Welcome to the Research Brief, where Spotlight, the New Statesman’s policy section, brings you the pick of recent publications from the government, and the think tank, charity and NGO world. See more editions of the Research Brief here.
What are we talking about this week? A report looking into the prevalence and negative effects of harmful content found on social media platforms such as TikTok, Instagram and Pinterest on young people. The publishers describe it as the “first of its kind”. It’s called Preventable yet pervasive: The prevalence and characteristics of harmful content, including suicide and self-harm material, on Instagram, TikTok and Pinterest – the research undertaken by the Molly Rose Foundation charity and Bright Data was released on October 29.
What’s the backstory? Molly Russell, a young woman from Harrow, London, died aged 14 following an act of self-harm in 2017. She had suffered from depression, and consumed a host of “graphic” content that featured self-harm and suicide on social media. In 2022, an inquest into her death ruled that the negative social media content that Russell consumed had contributed “more than minimally” to her death. The Molly Rose Foundation was set up in Russell’s memory to raise suicide prevention awareness and help young people with support.
Social media algorithms deliver tailored content to users and can provide seemingly endless opportunities for procrastination and scrolling. But they can also be much, much worse, feeding vulnerable people a myriad of harmful content featuring depression, self-harm and suicide ideation.
The consumption of such content has been linked to instances of self-harm and suicides, particularly among young people. The report cites recent research which notes that suicide-related internet use has been reported in almost a quarter (24 per cent) of deaths by suicide among young people aged ten to 19 – equivalent to 43 lost lives every year.
What did the researchers find? That harmful content is not only easily accessible, but that it is “routinely recommended” and is available in “large volumes” to users across a number of social media platforms.
Researchers found that two thirds of the most engaged posts on Instagram using well-known suicide and self-harm hashtags contained material that promoted or glorified the acts. Likewise, on TikTok, nearly half (49 per cent) of the most engaged posts using suicide and self-harm hashtags contained material that either promoted or glorified suicide and self-harm, or contained “intense themes of misery, hopelessness or depression”.
[See also: Dropping the Mental Health Bill is yet another broken Tory promise]

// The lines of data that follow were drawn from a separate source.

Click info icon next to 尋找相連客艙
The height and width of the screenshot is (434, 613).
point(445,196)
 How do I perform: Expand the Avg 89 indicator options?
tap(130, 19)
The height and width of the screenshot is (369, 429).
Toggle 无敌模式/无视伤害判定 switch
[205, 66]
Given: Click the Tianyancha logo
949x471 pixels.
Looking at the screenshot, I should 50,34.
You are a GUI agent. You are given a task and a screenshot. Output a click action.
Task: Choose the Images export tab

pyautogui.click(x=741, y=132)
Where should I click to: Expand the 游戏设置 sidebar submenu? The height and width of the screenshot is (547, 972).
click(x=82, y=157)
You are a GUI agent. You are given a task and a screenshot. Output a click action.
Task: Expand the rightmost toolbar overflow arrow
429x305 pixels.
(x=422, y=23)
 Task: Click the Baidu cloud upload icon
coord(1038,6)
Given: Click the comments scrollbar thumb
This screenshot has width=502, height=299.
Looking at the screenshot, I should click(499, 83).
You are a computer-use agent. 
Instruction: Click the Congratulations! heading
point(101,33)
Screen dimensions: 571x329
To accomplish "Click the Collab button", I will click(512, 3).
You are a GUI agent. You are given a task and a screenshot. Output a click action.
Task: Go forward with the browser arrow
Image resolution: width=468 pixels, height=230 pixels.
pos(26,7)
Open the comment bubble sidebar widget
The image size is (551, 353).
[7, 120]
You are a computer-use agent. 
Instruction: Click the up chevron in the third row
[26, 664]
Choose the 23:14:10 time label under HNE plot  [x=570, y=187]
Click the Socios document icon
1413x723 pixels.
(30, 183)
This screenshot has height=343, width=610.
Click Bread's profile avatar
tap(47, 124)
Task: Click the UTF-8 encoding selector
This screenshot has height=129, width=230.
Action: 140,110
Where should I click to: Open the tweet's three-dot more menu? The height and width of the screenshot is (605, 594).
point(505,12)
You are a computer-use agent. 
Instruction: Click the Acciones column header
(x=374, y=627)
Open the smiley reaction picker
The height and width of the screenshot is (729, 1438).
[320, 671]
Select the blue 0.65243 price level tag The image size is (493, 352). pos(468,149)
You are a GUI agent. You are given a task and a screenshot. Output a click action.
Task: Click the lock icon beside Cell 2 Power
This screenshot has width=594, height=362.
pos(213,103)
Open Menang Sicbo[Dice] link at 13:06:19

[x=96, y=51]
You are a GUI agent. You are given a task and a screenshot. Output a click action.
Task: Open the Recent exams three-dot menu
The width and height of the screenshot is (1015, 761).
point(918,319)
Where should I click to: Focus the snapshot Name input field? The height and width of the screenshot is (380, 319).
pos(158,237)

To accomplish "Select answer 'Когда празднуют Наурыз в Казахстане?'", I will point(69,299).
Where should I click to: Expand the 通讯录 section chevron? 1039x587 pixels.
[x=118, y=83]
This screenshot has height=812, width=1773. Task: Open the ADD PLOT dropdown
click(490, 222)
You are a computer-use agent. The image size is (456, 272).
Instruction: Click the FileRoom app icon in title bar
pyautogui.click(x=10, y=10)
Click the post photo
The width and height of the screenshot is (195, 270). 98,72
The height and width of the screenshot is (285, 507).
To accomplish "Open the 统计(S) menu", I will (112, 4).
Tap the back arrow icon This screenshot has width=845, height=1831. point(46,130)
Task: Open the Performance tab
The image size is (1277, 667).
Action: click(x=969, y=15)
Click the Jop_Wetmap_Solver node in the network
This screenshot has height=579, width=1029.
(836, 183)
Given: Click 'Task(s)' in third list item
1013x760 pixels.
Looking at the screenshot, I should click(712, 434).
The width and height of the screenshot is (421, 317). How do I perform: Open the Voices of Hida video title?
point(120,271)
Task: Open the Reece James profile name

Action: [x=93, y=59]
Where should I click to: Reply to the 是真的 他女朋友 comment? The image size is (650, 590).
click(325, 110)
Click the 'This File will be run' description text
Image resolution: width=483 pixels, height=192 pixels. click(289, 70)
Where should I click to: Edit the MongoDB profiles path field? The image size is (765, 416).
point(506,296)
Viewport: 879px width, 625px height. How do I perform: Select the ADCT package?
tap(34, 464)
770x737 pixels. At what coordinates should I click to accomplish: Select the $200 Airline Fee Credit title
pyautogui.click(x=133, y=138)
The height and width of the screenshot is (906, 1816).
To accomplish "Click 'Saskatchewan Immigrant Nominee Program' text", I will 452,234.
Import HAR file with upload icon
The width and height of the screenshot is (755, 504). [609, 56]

Such content has “the potential to cause harmful effects, particularly if viewed in large amounts or cumulatively over time”, the researchers argue. They also add that the situation is the result of a “significant fundamental system failings by leading social media giants in handling self-harm and suicide content”.
And this kind of content has a wide reach. Over half (54 per cent) of the most engaged posts with harmful content on TikTok, for example, had been viewed over a million times. The “poorly conceived design features and high-risk algorithms” that power social media platforms use a combination of user prompts, recommended search terms and other features to maximise user engagement, the researchers note, but have not “adequately addressed” the potential for users to be swamped in harmful content.
What are the researchers pushing for? For Ofcom, the regulator responsible for all telecommunications, to introduce a strong framework that ensures “tech platforms pay adequate attention to the risks associated with how content is likely to be consumed, including as a direct consequence of algorithms and other high-risk design features”.
Ofcom is responsible for holding social media companies to account over online content, following the passing of the long-trailed Online Safety Bill in October. For years, draft versions of the bill required platforms to prevent children from viewing “legal but harmful” content, including self-harm and suicide. That was dropped earlier this year; instead, social media companies will need to give users more control to filter out harmful content they don’t want to see.
Ian Russell, Molly’s father, said: “Our findings show the scale of the challenge facing Ofcom and underline the need for them to establish bold and ambitious regulation that delivers stronger safety standards and protects young lives.”
In a sentence? Harmful social media content is being fed to people via highly-tuned algorithms with poorly-designed mitigation systems – Ofcom must develop a regulatory framework that compels platforms to take meaningful action to stop the spread of dangerous content.